### [Exercise requirements]
With the pictures left out, please return exactly the line holding "Where should I" and each following line until the entries end.

(Records contained in a dataset)

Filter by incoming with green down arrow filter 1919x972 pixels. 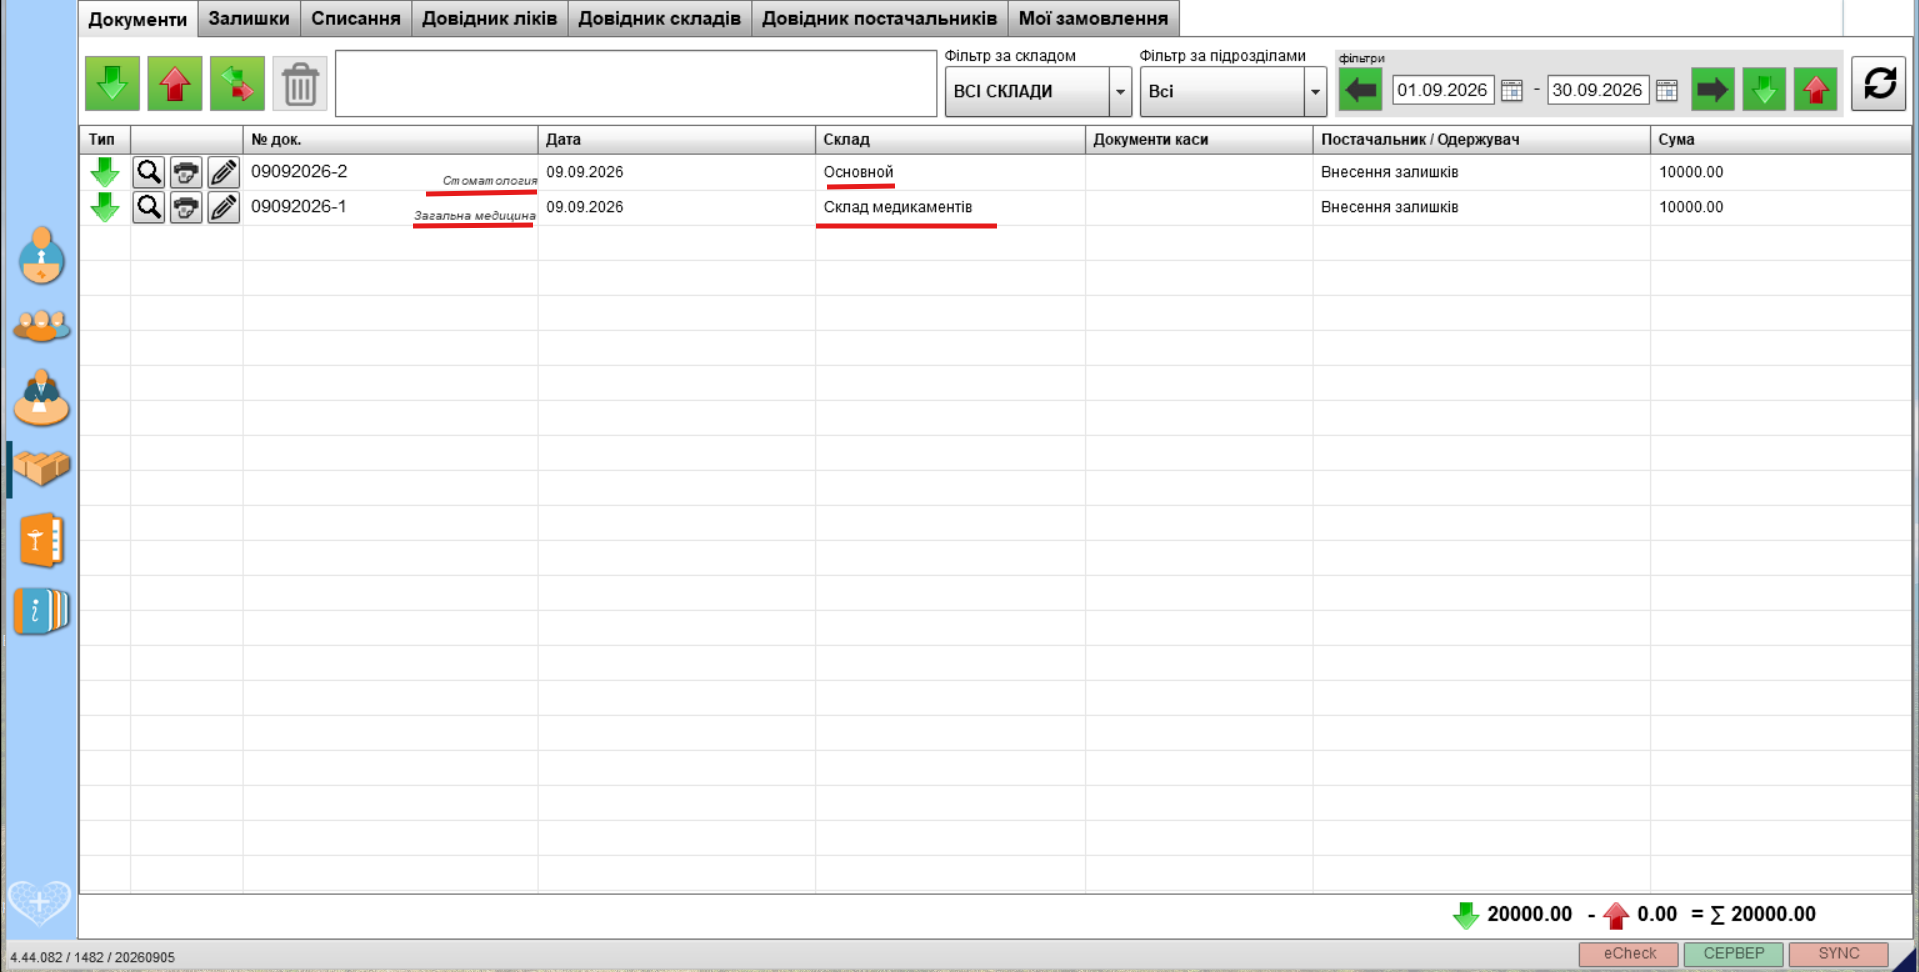[x=1764, y=90]
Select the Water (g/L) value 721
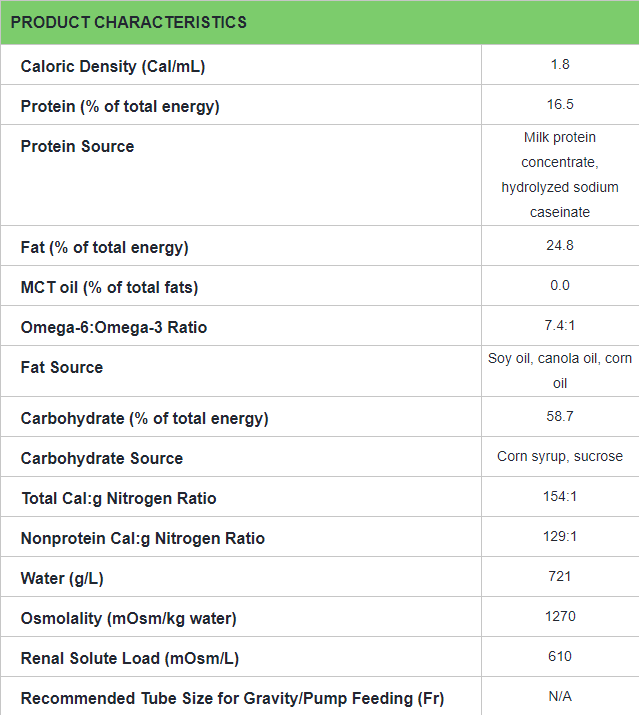Viewport: 639px width, 715px height. [560, 576]
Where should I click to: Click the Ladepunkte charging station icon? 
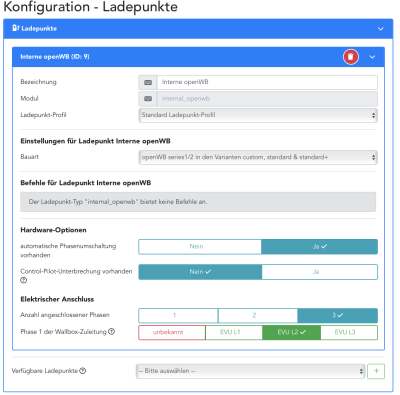pyautogui.click(x=16, y=28)
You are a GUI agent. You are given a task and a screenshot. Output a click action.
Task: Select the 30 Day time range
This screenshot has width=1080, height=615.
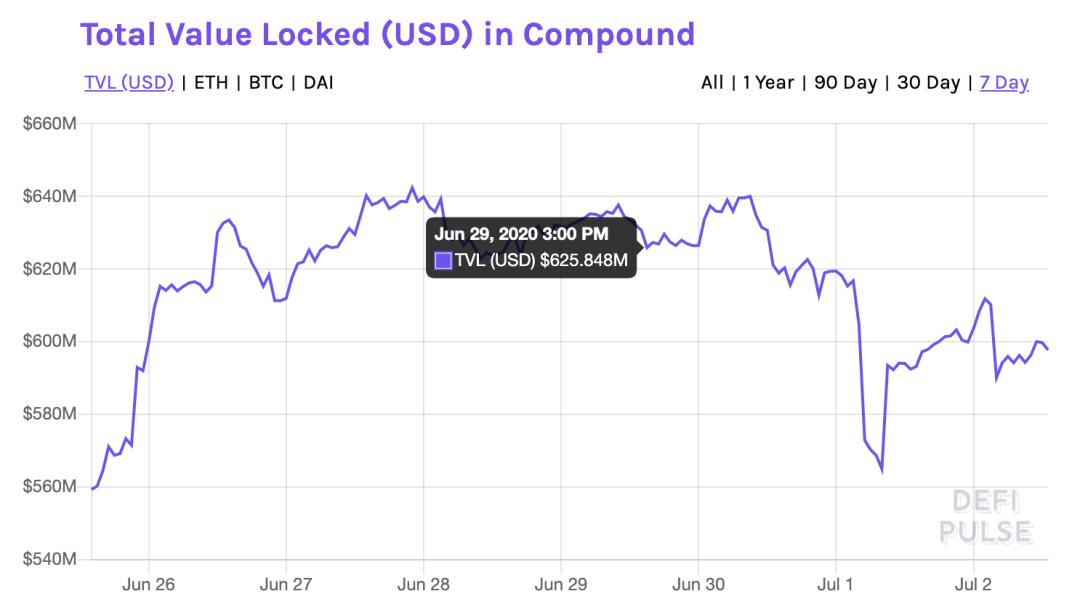[928, 82]
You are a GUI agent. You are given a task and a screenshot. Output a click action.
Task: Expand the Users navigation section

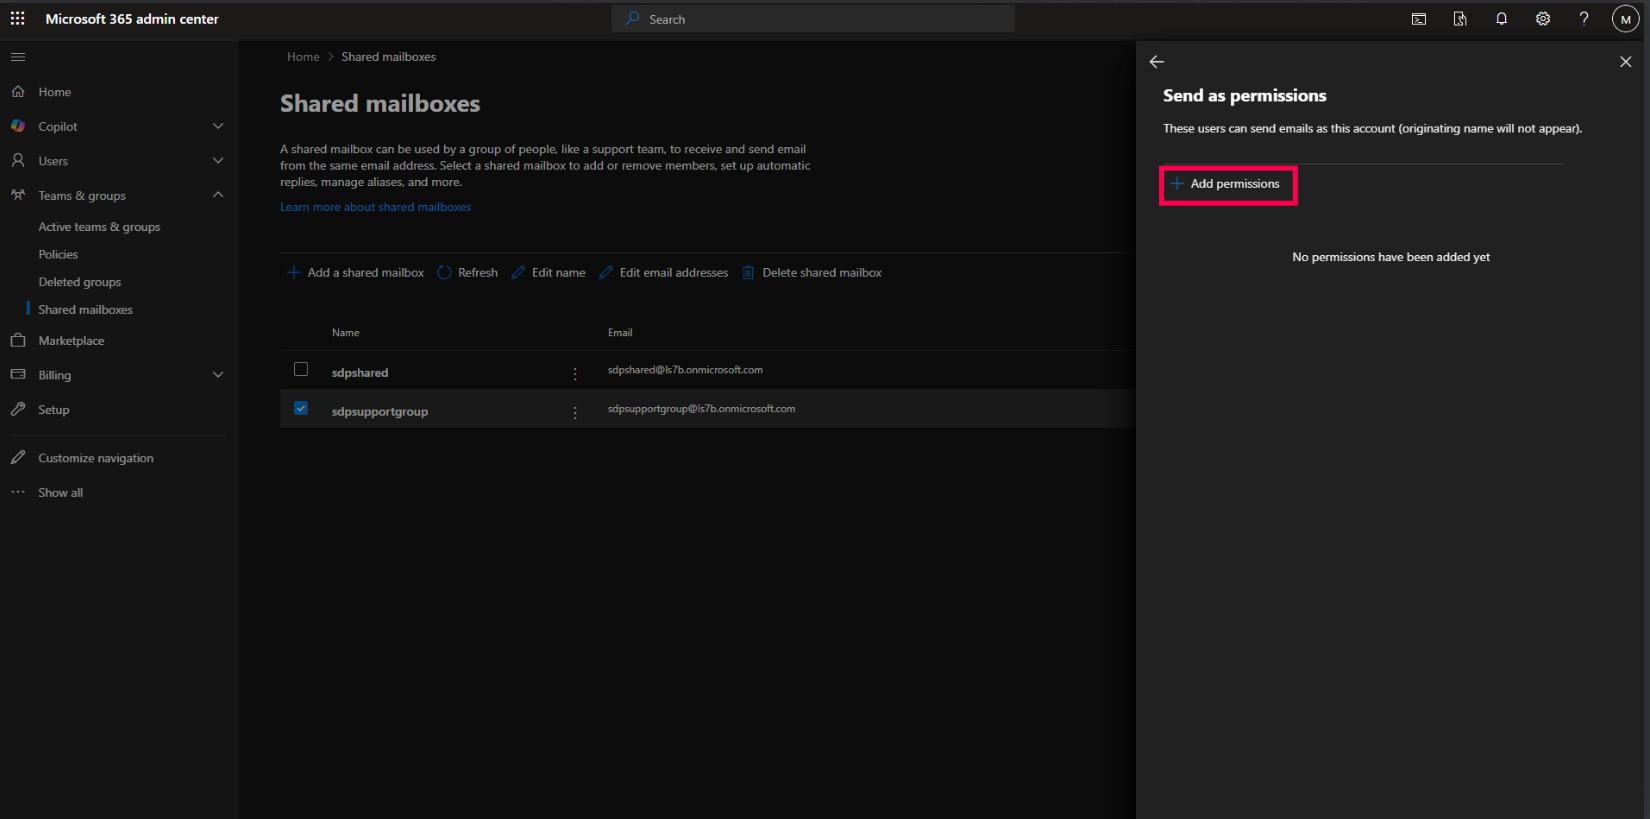[218, 161]
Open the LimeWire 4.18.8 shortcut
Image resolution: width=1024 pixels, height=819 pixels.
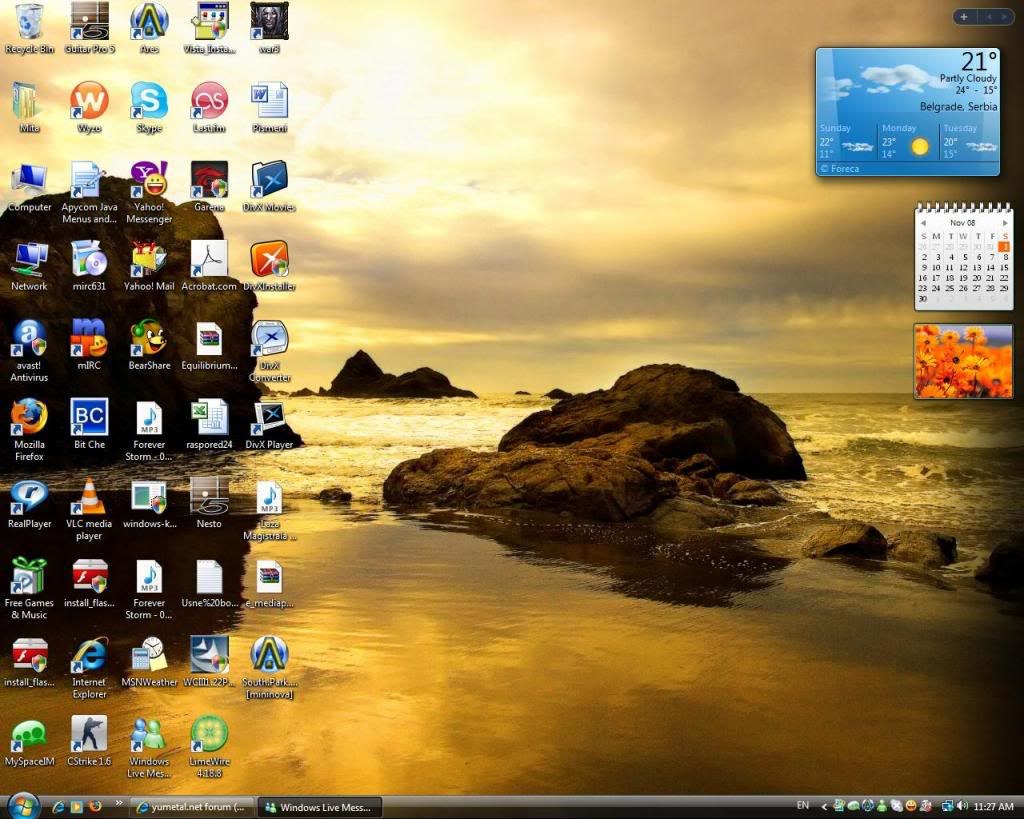[x=209, y=734]
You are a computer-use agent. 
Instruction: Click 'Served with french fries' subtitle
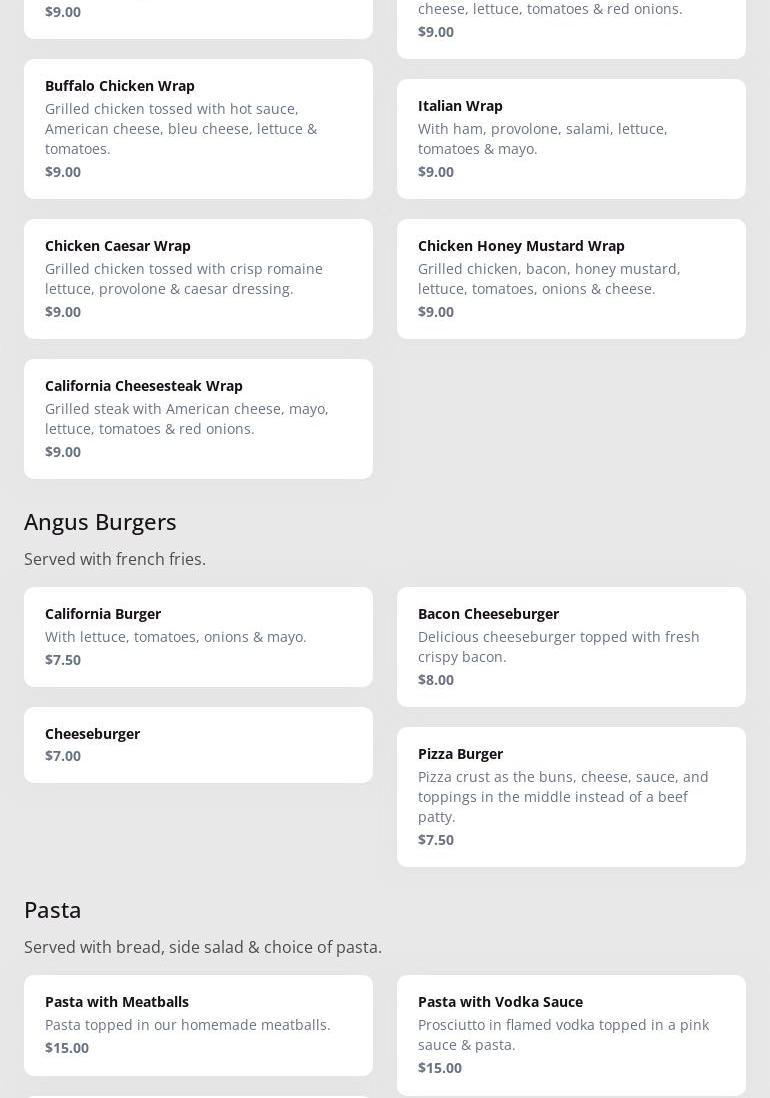point(115,559)
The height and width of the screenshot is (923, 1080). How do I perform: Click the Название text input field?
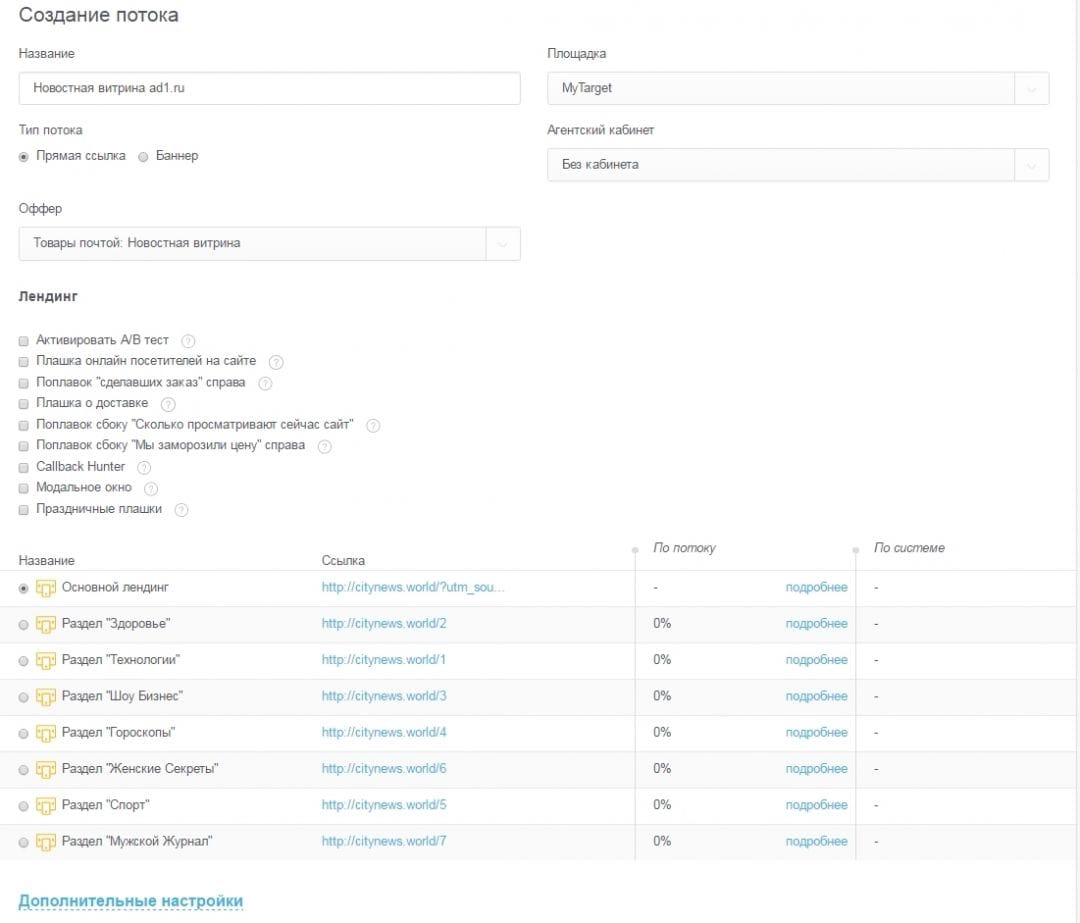tap(269, 88)
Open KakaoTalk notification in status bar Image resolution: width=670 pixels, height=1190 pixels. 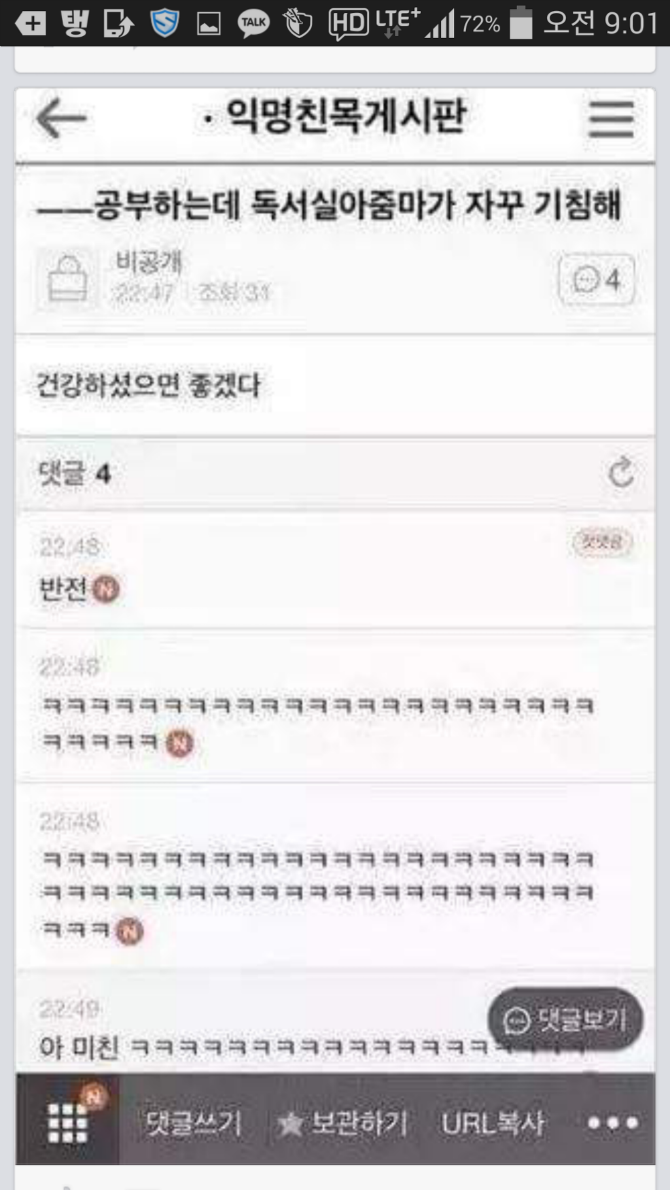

### [Solution below]
Where should I click to: Click the Ladepunkte charging station icon? 
pyautogui.click(x=16, y=28)
You are a GUI agent. You are given a task and a screenshot. Output a click action.
Task: Select the 30 Day time range
This screenshot has width=1080, height=615.
[928, 82]
You are a GUI agent. You are given a task and a screenshot. Output a click action.
Task: Expand the Users navigation section

[218, 161]
Open the LimeWire 4.18.8 shortcut
Image resolution: width=1024 pixels, height=819 pixels.
[x=209, y=734]
You are a computer-use agent. 
Instruction: Click 'Served with french fries' subtitle
point(115,559)
The height and width of the screenshot is (923, 1080). How do I perform: Click the Название text input field?
tap(269, 88)
Open KakaoTalk notification in status bar Image resolution: width=670 pixels, height=1190 pixels. 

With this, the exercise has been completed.